-- What you need to do --
**a.** In the article on Arctic satellite communications, beyond what latitude does the Norwegian Coast Guard lose stable communications coverage?
**b.** Continue the article on Arctic satellite communications from where it stops.

Today, maintaining communications coverage north of Svalbard is a great challenge, but a new Norwegian research project promises a groundbreaking solution for far-north Arctic areas.
The Norwegian Coast Guard is operates in the region to maintain presence and sovereignty in Norway’s northernmost territories and to ensure readiness for search and rescue operations or acute pollution incidents such as oil spills. “When we go beyond 81 degrees north, we no longer have stable communications coverage,” says Commanding Officer on the Norwegian Cost Guard (NorCG) Svalbard, Endre Barane. “We have no internet, phone or television either for that matter. We are, as they say ‘in the dark.’”
However, in May, a small test group from Norwegian Defence Materiel Agency (NDMA) and the Norwegian Armed Forces Cyber Defence performed an experiment that proved that this problem soon might be history. Satellite Engineer Vidar Madsen at NDMA tested his hypothesis that broadband coverage could be achieved in the Arctic - by using inclined satellites. These are geostationary satellites that move in a North-South direction in a roughly figure eight pattern. Theoretically, they have coverage all the way to the North Pole. “About a year ago I had coffee with a vendor on our frame work agreement list, and they said that they delivered communications with inclined satellites in the Antarctic. That is when the thought came to me that this should also be possible in the Arctic,” says Madsen. Given a lot of thought and sketching, the idea matured, and the experiment was approved and financed through the Norwegian Army Concept Development & Experimentation organization under Cyber Defence. It is when the satellite reaches its highest point, that the Norwegian Army can exploit the coverage, says Madsen. If you have two or three satellites available, coverage can be obtained 24/7 in areas that have no broadband coverage today.

-- Supplied information --

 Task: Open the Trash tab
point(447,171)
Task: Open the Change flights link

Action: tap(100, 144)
* * *
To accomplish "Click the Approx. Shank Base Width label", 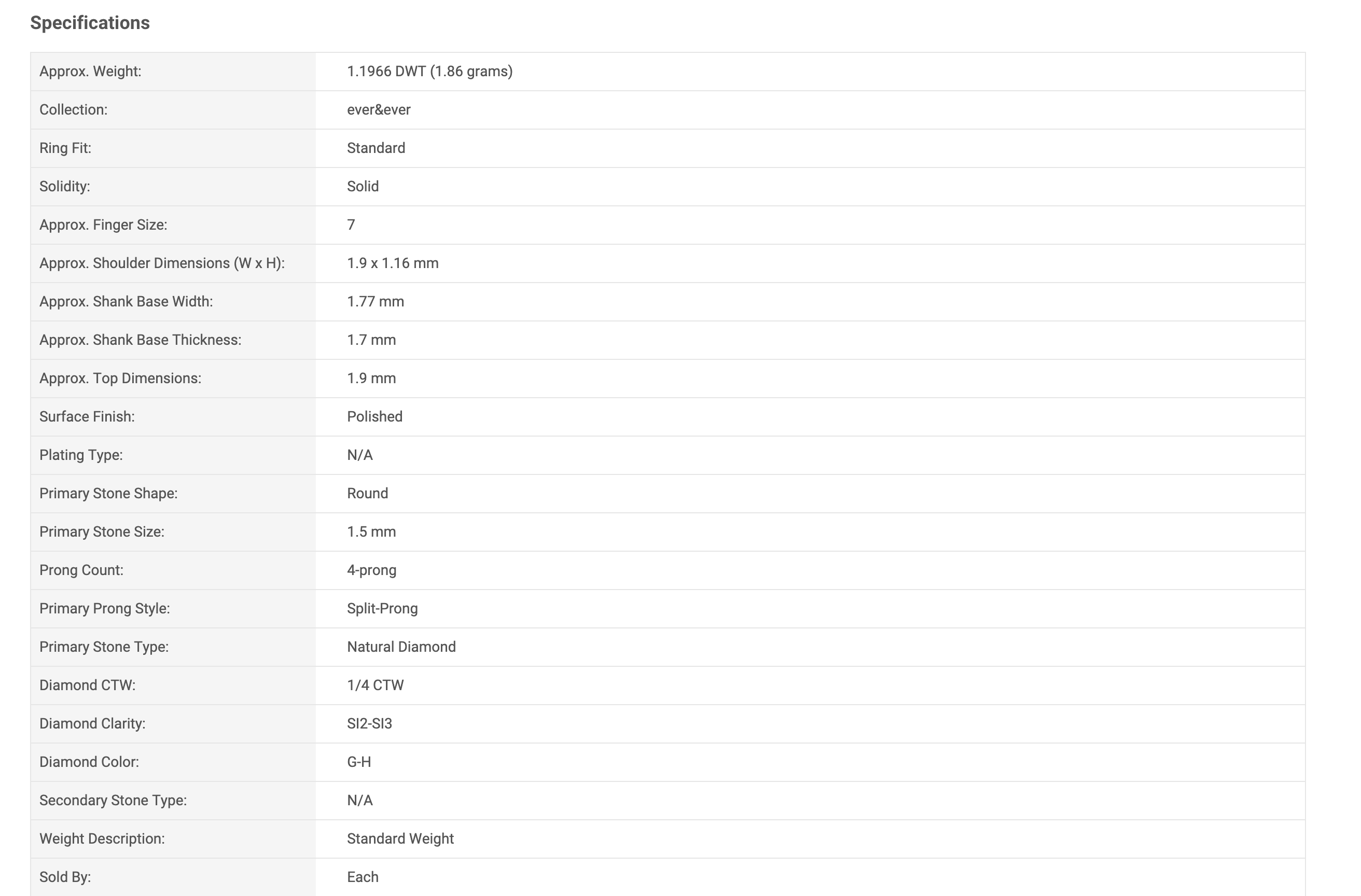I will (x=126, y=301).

-- Answers in order --
**a.** 81 degrees north

**b.**
Madsen’s team included Systems Officer Hans Olav Molden and Expert Officer in satellite communications in Cyber Defence, Erik Wangen Alsaker. Together with the Norwegian Coast Guard crew, they established a base on a large ice flake 82° north. “We performed a test assembly in the hangar on the way up north. When we arrived sufficiently far north and anchored up on the ice, we unloaded the equipment, tent, food and tripwire onto the ice,” says Molden. While the test team installed the antenna and started collecting signals from the inclined satellite, the crew from the vessel established the base, and polar bear guards provided security measures. On multiple occasions the test group had to evacuate due to curious bears. The test ran for a total of three days on two different locations, and the result was above all expectations. “We experienced a stabile broadband coverage for approximately 12 hours per day,” said Molden. “By using more inclined satellites, we can potentially supply the Armed Forces with broadband coverage 24/7.”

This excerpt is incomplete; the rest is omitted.